If there had been stronger wheat prices and enough railcars, it would have been an ideal harvest for the spring of '98.

Global conditions, including how currency problems are resolved in Asian countries, will have a huge impact on both the wheat and cotton market in the Abilene region in 1999.

Gary expects about 100,000 acres of wheat in Taylor County for 1999 forage and/or grain production.

Good rainfall in 1999 will make all the difference in the world in the Abilene area agricultural economy.

"We've got to have it in 1999 because our subsoil moisture was so badly depleted in 1998," Gary said.

Some failed cotton acres from the Drought of '98 were being sown into wheat fields in the late fall of 1998 for 1999 wheat production for either potential forage for cattle grazing or for grain.

Many farmers were anxious to put a crop on the land that had stood idle - in some cases - throughout the summer.

Lindy Patton, executive director of the Texas Boll Weevil Eradication Foundation state headquarters office in Abilene, said the program adapted to the drought in 1998.

"In this region, we provided that farmers whose cotton didn't come up to a stand or was failed-out before July 15 wouldn't owe an assessment even though the Foundation had incurred the cost of mapping and trapping for those fields," Patton said.

As the 1998 drought grew prolonged into the fall, the Foundation board adopted a rebate program where farmers whose cotton failed by September 1, prior to fall diapause treatments in the 22-county Rolling Plains Central (RPC), had a $5 per acre rebate.

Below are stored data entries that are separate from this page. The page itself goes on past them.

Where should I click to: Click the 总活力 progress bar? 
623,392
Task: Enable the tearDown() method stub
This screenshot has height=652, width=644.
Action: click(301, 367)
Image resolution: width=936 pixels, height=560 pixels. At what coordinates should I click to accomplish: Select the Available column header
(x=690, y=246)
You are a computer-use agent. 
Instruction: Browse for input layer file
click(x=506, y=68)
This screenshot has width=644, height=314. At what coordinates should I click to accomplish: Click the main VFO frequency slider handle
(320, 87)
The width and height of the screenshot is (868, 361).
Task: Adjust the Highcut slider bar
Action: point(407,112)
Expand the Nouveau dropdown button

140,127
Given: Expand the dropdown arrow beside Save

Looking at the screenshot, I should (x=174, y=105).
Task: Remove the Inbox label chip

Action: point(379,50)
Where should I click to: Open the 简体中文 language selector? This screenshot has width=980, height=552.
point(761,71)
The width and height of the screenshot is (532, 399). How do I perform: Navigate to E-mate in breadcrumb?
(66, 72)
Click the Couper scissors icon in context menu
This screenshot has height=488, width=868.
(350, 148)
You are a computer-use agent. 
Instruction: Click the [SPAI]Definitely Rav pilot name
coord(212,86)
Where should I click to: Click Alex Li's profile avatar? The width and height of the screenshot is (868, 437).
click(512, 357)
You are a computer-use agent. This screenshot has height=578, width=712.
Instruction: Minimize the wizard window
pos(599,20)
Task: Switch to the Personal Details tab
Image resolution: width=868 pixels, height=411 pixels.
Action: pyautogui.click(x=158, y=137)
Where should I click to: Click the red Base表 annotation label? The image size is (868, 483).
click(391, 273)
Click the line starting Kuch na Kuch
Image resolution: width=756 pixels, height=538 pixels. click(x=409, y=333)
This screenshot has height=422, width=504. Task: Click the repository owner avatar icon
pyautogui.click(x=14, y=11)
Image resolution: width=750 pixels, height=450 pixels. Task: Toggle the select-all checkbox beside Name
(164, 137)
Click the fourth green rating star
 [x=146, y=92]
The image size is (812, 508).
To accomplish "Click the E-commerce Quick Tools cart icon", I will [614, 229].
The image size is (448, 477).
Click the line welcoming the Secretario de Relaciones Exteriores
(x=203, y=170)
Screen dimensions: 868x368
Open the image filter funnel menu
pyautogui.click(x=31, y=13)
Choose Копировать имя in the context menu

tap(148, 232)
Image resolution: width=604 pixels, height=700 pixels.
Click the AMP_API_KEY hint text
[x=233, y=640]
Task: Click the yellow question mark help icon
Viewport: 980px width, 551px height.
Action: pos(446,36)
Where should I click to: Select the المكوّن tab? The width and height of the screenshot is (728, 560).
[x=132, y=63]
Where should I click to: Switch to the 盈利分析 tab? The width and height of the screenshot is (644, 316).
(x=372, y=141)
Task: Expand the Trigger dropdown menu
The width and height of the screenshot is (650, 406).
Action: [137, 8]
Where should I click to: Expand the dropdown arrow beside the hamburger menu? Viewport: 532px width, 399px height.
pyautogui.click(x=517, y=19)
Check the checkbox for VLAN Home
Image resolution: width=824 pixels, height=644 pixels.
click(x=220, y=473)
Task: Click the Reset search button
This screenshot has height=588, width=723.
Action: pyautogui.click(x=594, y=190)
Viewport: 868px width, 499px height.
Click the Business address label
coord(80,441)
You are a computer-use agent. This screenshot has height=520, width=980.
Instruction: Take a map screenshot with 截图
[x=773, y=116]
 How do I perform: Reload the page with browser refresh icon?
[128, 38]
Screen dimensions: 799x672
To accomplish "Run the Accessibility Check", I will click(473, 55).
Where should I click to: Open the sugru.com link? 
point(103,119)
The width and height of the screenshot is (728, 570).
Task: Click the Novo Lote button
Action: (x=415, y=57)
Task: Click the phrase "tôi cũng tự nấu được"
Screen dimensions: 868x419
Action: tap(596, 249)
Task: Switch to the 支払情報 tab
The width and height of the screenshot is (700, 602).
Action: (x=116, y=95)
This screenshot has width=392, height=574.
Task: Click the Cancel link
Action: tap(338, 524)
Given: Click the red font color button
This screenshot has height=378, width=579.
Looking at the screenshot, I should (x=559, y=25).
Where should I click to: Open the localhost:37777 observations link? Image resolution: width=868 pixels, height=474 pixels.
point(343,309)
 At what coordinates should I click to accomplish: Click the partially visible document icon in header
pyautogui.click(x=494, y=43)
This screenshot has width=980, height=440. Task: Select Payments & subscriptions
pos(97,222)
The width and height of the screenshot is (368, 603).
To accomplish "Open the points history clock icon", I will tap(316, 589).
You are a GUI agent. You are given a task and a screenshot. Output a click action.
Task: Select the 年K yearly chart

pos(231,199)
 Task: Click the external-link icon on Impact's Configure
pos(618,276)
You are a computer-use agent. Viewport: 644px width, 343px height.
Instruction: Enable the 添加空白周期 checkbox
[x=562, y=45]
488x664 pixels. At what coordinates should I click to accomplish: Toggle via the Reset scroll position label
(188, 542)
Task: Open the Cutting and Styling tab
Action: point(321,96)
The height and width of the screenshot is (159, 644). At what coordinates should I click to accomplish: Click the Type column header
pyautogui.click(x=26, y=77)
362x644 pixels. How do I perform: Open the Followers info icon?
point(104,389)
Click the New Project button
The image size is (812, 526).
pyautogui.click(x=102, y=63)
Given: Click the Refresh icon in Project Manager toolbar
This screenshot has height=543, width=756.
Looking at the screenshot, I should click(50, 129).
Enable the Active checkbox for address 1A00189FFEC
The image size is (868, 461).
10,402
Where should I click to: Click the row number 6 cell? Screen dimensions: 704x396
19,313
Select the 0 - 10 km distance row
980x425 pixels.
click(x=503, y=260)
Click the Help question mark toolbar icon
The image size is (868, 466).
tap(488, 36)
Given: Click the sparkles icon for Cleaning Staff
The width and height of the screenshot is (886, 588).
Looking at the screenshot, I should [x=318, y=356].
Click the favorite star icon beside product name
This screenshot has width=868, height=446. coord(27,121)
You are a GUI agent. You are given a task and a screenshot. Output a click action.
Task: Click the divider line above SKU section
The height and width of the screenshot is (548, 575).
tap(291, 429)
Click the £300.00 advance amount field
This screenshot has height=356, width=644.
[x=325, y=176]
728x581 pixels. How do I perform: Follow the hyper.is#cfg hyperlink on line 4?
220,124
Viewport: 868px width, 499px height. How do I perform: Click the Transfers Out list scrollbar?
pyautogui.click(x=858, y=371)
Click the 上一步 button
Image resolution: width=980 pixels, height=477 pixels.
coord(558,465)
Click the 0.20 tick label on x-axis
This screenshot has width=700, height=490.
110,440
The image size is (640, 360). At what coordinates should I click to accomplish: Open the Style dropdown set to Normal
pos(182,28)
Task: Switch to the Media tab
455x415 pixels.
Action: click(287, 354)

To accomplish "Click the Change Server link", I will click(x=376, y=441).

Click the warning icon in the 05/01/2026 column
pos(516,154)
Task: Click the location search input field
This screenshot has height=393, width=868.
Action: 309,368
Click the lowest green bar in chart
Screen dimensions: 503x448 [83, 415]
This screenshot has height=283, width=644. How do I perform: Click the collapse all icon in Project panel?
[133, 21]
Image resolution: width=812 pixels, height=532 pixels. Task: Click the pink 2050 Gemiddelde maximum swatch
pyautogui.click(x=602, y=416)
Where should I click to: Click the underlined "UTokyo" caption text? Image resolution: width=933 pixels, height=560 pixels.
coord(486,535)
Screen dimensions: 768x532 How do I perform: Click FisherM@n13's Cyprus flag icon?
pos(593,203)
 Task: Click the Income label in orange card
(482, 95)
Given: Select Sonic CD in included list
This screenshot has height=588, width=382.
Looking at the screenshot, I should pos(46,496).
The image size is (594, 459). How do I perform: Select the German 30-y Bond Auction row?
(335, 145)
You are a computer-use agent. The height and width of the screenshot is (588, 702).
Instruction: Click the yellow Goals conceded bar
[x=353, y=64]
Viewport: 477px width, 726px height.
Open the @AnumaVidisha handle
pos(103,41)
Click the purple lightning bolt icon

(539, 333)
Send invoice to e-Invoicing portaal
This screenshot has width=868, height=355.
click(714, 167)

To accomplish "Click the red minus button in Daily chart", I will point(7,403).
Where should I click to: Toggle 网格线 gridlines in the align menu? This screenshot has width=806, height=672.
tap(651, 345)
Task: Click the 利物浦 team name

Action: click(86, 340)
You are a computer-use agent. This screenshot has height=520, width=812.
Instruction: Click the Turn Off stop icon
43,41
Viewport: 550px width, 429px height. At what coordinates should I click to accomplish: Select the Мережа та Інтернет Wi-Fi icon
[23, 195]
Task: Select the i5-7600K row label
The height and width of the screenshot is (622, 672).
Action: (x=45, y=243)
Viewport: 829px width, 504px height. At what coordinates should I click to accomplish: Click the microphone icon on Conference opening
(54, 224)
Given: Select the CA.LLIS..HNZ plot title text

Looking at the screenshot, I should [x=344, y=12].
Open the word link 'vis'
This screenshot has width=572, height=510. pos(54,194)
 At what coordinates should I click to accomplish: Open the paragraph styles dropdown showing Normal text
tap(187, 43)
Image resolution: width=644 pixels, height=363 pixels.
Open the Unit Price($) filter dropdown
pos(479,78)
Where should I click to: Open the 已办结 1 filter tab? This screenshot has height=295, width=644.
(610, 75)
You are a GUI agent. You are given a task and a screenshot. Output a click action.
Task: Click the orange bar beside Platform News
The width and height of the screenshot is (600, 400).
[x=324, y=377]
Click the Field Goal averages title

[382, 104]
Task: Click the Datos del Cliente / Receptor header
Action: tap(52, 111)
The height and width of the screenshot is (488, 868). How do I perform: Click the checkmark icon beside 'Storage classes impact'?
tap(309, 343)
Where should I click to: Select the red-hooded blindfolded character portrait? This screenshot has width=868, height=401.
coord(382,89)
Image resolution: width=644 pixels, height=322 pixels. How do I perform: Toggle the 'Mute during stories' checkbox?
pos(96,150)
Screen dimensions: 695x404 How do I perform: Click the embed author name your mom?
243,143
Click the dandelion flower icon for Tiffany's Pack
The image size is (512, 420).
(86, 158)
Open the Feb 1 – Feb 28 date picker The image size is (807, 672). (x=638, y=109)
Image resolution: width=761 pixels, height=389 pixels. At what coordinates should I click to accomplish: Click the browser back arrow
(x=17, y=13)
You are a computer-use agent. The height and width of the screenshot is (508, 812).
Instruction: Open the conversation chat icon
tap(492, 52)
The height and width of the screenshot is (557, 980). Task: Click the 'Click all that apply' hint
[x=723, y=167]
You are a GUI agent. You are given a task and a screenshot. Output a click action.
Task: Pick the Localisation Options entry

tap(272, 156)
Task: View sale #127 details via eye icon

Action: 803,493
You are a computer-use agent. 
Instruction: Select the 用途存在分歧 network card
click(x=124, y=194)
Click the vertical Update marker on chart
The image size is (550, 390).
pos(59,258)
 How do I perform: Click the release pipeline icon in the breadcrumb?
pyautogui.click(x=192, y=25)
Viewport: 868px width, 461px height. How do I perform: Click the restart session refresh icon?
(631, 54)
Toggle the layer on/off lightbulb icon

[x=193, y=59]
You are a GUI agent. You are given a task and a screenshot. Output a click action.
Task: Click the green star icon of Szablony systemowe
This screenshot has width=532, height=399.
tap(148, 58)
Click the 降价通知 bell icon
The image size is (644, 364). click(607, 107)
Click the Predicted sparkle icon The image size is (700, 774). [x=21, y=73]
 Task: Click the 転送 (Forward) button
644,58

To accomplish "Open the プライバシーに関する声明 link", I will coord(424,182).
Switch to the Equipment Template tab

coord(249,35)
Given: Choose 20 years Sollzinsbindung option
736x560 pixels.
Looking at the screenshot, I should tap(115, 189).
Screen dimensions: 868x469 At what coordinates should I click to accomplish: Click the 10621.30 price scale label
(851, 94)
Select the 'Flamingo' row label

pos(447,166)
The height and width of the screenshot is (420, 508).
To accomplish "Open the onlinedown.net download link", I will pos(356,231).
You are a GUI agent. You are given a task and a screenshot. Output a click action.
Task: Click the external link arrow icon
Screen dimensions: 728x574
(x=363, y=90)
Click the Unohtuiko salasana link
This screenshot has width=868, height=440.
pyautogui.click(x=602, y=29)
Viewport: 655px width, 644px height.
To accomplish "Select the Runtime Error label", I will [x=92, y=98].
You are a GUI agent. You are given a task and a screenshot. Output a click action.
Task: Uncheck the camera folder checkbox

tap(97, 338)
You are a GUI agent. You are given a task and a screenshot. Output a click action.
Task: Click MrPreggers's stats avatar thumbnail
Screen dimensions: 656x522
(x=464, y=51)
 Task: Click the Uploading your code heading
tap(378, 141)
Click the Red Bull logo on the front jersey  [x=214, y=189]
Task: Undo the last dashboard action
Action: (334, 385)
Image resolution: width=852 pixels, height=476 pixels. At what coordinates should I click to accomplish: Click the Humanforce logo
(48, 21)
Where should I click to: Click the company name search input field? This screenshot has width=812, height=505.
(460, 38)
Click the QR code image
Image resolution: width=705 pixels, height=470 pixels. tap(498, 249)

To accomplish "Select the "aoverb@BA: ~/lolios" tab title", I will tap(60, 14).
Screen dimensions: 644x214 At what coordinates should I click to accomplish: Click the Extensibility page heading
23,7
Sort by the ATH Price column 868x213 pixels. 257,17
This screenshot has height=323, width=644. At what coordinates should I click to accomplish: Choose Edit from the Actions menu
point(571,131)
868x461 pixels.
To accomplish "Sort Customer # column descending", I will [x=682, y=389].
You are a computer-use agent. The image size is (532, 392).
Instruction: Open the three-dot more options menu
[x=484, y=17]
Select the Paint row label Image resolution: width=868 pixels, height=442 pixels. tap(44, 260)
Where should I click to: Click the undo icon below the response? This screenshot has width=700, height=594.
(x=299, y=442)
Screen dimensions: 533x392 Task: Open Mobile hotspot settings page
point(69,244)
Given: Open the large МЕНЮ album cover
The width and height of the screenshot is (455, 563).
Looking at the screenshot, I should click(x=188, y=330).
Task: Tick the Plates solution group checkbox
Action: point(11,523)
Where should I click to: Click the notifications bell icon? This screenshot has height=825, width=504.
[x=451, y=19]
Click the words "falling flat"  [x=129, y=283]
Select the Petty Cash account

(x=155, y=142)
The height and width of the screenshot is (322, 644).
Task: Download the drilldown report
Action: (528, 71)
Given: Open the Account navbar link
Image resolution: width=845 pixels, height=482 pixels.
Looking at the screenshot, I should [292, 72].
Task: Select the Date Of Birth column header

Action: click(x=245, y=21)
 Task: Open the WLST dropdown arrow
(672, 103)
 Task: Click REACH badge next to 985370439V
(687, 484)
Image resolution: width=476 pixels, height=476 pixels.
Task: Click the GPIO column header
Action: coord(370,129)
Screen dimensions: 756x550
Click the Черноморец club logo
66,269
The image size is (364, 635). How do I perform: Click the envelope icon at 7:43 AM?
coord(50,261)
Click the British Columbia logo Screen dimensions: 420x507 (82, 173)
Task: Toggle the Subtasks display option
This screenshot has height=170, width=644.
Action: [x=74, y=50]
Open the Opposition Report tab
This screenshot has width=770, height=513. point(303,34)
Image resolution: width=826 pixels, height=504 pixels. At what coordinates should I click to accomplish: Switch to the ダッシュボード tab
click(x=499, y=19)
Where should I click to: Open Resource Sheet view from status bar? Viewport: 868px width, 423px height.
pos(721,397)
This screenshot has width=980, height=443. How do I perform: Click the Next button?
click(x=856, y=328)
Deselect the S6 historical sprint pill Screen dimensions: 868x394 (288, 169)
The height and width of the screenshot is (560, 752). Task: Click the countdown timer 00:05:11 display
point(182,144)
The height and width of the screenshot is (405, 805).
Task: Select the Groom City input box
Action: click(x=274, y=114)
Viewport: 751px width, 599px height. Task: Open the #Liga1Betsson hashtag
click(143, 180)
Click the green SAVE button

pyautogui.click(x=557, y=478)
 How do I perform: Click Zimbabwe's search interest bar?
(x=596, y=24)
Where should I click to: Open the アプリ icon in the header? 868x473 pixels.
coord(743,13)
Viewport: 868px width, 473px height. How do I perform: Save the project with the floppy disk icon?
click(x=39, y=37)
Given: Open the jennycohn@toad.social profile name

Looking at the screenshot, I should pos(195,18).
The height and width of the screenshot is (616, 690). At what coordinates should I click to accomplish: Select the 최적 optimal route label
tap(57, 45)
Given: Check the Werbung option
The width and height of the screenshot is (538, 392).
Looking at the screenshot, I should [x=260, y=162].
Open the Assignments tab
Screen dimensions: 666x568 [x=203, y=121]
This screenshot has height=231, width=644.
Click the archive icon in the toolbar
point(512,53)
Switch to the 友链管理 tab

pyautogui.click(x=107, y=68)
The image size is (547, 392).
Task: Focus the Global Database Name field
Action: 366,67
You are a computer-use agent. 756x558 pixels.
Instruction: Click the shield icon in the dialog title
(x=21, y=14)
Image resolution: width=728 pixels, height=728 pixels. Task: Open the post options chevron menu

Eradication program officials in Abilene are looking to 1999 with enthusiasm.

The 1998 drought clearly reduced revenues for the weevil war.

"But many farms could still see benefits from the united eradication effort - even in a drought year," Patton said.

Cotton is clearly the No. 1 crop of the Abilene region as the Rolling Plains alone normally produces more than a million acres of cotton.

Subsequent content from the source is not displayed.